The issue raised here is whether R. 4:42-11(b), providing for interest on tort judgments, applies to the Unsatisfied Claim and Judgment Fund.
The subject rule is mandatory in nature and provides in tort actions that the court shall include in the judgment interest at 6% a year from the date of the institution of the suit or six months after the accident, whichever is later. The rule is mandatory in its terms and is part of a continuing effort by our Supreme Court to ameliorate the court congestion.
The instant case grows out of an automobile accident which occurred on January 18, 1969. While stopped in traffic for a red light, plaintiffs' automobile was struck from behind. Neither of the plaintiffs, the driver and her passenger, had any warning of the accident before the impact, and by the time they recovered from the initial shock the motor vehicle which had struck them had left. Neither could identify or describe in any way the vehicle which struck them.
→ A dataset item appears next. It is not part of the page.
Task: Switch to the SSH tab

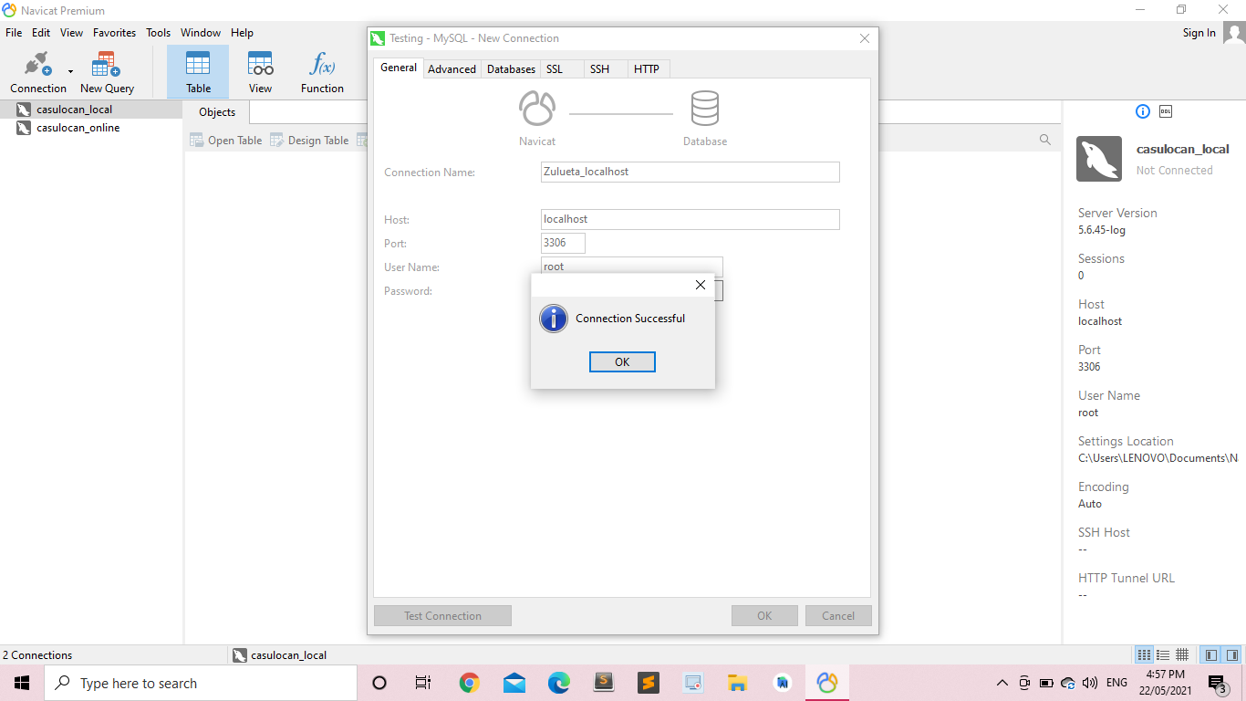Action: 599,69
The police report made by the investigating officer listed a second vehicle involved as a tan-colored Oldsmobile, bearing New Jersey License No. IVH-117. Out of an abundance of caution, plaintiffs' attorney joined the owner of the vehicle registered under New Jersey License No. IVH-117, together with the Director of Motor Vehicles with respect to each claim. This, as it turned out, was prudent because defendant Anzalone was uninsured. Under the circumstances, therefore, the real party in interest was the same, i.e. , the Fund. For reasons of its own, the Fund did not cause any appearance to be made on behalf of Anzalone and a default was entered.
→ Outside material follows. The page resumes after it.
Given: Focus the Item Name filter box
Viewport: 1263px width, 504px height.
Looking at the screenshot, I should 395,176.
When the case came on for trial it was bifurcated and tried without a jury as to liability only. In that nonjury case it was found that there was an unknown and unidentified car and that the driver of the unknown and unidentified car negligently and proximately caused the accident. Thereby the liability of the defendant Director of Motor Vehicles was established and an order of dismissal was entered with respect to Anzalone.
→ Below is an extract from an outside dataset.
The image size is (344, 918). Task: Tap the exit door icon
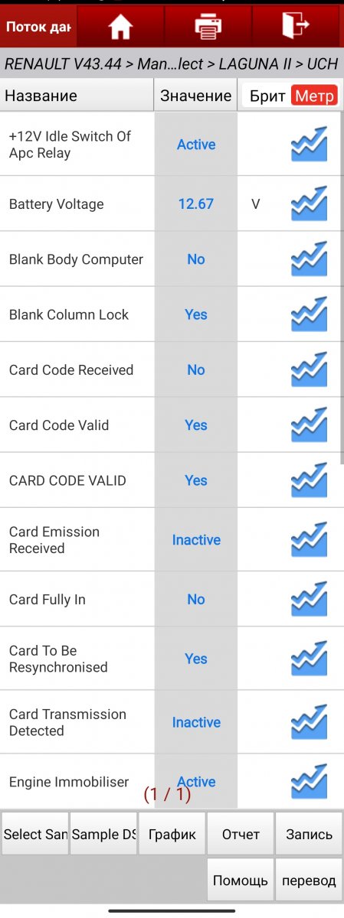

Thereafter, the matter of damages was tried before a jury, which returned judgments for the driver and for the passenger in the sum of $1,500 each. Thereupon, the court entered judgments for each in the sum of $1,500, together with interest at 6% from July 30, 1969. That date was chosen because the complaint was filed on July 30, 1969, some short time after six months following the accident.
This matter comes before the court on a motion by the Director of Motor Vehicles to delete so much of the judgment as awards interest pursuant to R. 4:42-11(b). More specifically, it is the defendant's contention that the subject rule does not apply to the Fund. Basic to his position is his contention that the statutory provisions with respect to the Unsatisfied Claim and Judgment Fund, N.J.S.A. 39:6-61 et seq. , make no provision for the allowance of such interest. As authority for that position he relies upon Lynch v. Heymann , 119 N.J. Super. 151 (Law Div. 1972).
The court in Lynch followed an opinion by Judge Kolovsky in which he held that interest on a judgment against the Fund would run from the date of the order requiring the Fund to pay rather than from the date of the judgment against the uninsured driver. Lindsay v. Boles , 61 N.J. Super. 516 (Law Div. 1960). Judge Kolovsky's opinion in that case was a very well reasoned and persuasive one with respect to the issue there presented. He was not dealing with the evil with which we are herein concerned; i.e. , the calendar congestion which could be ameliorated by the prompt settlement of cases.
The very question which is before this court has been decided by our Supreme Court. In Crudup v. Marrero , 57 N.J. 353 (1971), it was held that R. 4:58-1 et seq., the "Offer of Judgment" rule, applies to the Unsatisfied Claim and Judgment Fund and that it was error for the Law Division to deny plaintiff's request that the Fund be required to pay reasonable counsel fees and interest on the judgment. All the arguments made by the Fund with respect to R. 4:42-11(b) are more than adequately covered by the Supreme Court in that opinion and it would be pedantic for this court to repeat what has already been so ably set forth there. The arguments made by the Fund are essentially those set ...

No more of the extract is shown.